2. The z-test is best used with large samples –
so that the normal approximation may be
safely made.
3. Notice we have not proven beyond a shadow of a
doubt that the new storefront was effective in
increasing the number of patrons. We might have
been lucky, and the test was designed so that the
probability of a Type I error was 5%.
4. The alternative hypothesis is that the daily average
of patrons is greater than 75. It is not that the new
average is exactly equal to 80.
5. Small values of P are evidence against the
null hypothesis; they indicate that something
besides chance is at work.
6. We are NOT saying that there is 1 chance in
240 for the null hypothesis to be correct. Instead,
this figure is being used to make our decision
about the way we think things are.
7. If P < 5%, the result is often called
statistically significant.
If P < 1%, the result is called highly
statistically significant.
These phrases are often used in media
reports on scientific progress – especially
concerning breakthroughs in medical
research. Try searching for the phrase
“statistically significant” on your favorite
Web site for news.
8. The previous problem used a right-tailed test
because the alternative hypothesis was that the
population mean increased thanks to the new
pedagogy.
In other problems, depending on the phrasing of the
alternative hypothesis, a left-tailed test could be used,
or even a double-tailed test . Sometimes, reasonable
people can disagree about the appropriate test to use.

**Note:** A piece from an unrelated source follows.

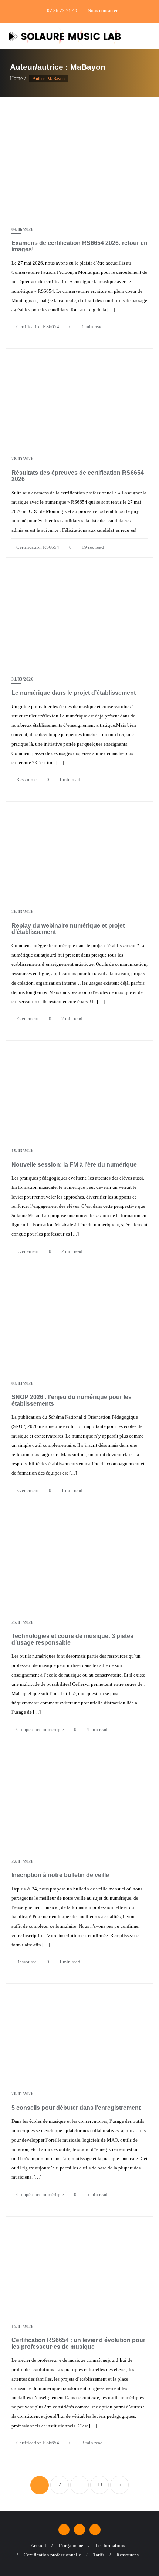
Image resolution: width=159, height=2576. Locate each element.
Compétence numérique (39, 1729)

Other times, a test can be chosen somewhat
maliciously.
Secondhand smoke is classified
as a known carcinogen by the
Environmental Protection Agency
(EPA). This classification is based
on many scientific studies which
investigated the question of
whether secondhand smoke was
associated with a higher incidence
of cancer.
The EPA conducted its study
using a 5% significance level and a
one-tailed test. A one-tailed test
was used because it was already
independently determined that
first-hand smoke caused cancer
and the preliminary studies
indicated that second-hand smoke
was a probable cause of cancer.
However, the tobacco industry
argued that a one-tailed test was
inappropriate and that a two-tailed
test should be used. They claimed
that by using a one-tailed test at the
5% significance level, the EPA was
essentially using a two-tailed test at
the 10% significance level, since
each tail would then have area of
5%. The tobacco industry argued
that this doubled the probability of a
Type I error.
Nevertheless, since there was
good reason to think that secondhand smoke was a carcinogen, the
EPA followed the usual scientific
convention of using a one-tailed test.
“Secondhand Smoke:
Is it a Hazard?,”
Consumer Reports,
January 1995
9. For simplicity, the normal curve was used in the
previous problem. In practice, we have to use s
instead of .
If a small sample is taken, then the t-distribution must
be used instead of the normal curve to compute the
observed significance level.
Conceptual Questions:
1) True or False:
a) The observed significance level of 0.4%
depends on the data (i.e. sample)
b) There are 996 chances out of 1000 for the
alternative hypothesis to be correct.
Conceptual Questions:
2) True or False:
a) A “highly statistically significant” result
cannot possibly be due to chance.
b) If a sample difference is “highly
statistically significant,” there is less than a
1% chance for the null hypothesis to be
correct.
Conceptual Questions:
3) True or False:
a) If P = 43%, then the null hypothesis
looks plausible.
b) If P = 0.43%, then the null hypothesis
looks implausible.
Note: Previously, we considered another technique
of inferring information about a population from a
sample – namely, confidence intervals.
Confidence intervals provide a method of estimating
a population average.
Hypothesis testing checks if the difference between
the supposed population average and the sample
average is either real or due to chance.